Material to process Start Marker

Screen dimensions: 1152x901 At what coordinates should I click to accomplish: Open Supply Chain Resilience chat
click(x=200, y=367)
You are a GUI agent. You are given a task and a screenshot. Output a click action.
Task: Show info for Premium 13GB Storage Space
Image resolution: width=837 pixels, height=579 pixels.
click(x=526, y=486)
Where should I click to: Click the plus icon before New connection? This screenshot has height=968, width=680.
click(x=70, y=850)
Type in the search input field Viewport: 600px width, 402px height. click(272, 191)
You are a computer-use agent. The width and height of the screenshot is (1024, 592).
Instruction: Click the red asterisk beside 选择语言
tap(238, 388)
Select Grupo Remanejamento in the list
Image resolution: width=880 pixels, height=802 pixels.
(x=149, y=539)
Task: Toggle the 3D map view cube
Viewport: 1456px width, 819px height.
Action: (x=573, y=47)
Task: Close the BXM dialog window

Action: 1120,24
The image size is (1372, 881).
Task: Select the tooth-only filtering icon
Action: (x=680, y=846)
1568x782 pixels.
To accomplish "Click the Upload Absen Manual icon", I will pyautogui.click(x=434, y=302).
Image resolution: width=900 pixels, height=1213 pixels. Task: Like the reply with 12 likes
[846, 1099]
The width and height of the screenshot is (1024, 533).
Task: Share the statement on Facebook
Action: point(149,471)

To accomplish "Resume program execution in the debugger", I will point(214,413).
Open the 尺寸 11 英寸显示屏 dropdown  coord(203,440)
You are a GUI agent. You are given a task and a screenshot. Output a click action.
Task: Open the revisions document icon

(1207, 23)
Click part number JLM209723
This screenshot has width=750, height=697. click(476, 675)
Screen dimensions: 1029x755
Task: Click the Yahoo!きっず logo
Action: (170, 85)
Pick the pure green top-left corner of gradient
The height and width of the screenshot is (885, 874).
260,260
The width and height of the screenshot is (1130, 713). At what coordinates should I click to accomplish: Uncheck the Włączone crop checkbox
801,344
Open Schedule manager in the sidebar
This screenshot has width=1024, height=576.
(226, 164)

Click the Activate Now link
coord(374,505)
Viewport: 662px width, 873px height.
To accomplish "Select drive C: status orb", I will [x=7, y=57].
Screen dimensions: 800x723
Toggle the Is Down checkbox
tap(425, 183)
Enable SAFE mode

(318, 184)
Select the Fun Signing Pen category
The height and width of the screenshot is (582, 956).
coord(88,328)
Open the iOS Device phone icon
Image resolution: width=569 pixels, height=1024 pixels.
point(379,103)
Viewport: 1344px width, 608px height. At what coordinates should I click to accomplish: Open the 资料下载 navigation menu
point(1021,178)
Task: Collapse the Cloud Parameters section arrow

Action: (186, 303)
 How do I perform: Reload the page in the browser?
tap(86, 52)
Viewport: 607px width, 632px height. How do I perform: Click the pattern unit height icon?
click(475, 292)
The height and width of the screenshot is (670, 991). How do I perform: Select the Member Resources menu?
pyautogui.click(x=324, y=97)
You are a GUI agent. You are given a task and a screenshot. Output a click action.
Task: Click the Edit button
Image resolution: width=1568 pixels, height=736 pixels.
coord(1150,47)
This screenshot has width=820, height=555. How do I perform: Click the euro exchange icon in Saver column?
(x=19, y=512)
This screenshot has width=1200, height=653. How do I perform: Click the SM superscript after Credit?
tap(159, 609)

Material to process End Marker

Goal of the exercise
Above are the lines; repeat exactly the ones from the line containing "Type in the" down to the line containing "1568x782 pixels.", both inclusive.

Response
Type in the search input field Viewport: 600px width, 402px height. click(272, 191)
You are a computer-use agent. The width and height of the screenshot is (1024, 592).
Instruction: Click the red asterisk beside 选择语言
tap(238, 388)
Select Grupo Remanejamento in the list
Image resolution: width=880 pixels, height=802 pixels.
(x=149, y=539)
Task: Toggle the 3D map view cube
Viewport: 1456px width, 819px height.
Action: (x=573, y=47)
Task: Close the BXM dialog window

Action: 1120,24
The image size is (1372, 881).
Task: Select the tooth-only filtering icon
Action: (x=680, y=846)
1568x782 pixels.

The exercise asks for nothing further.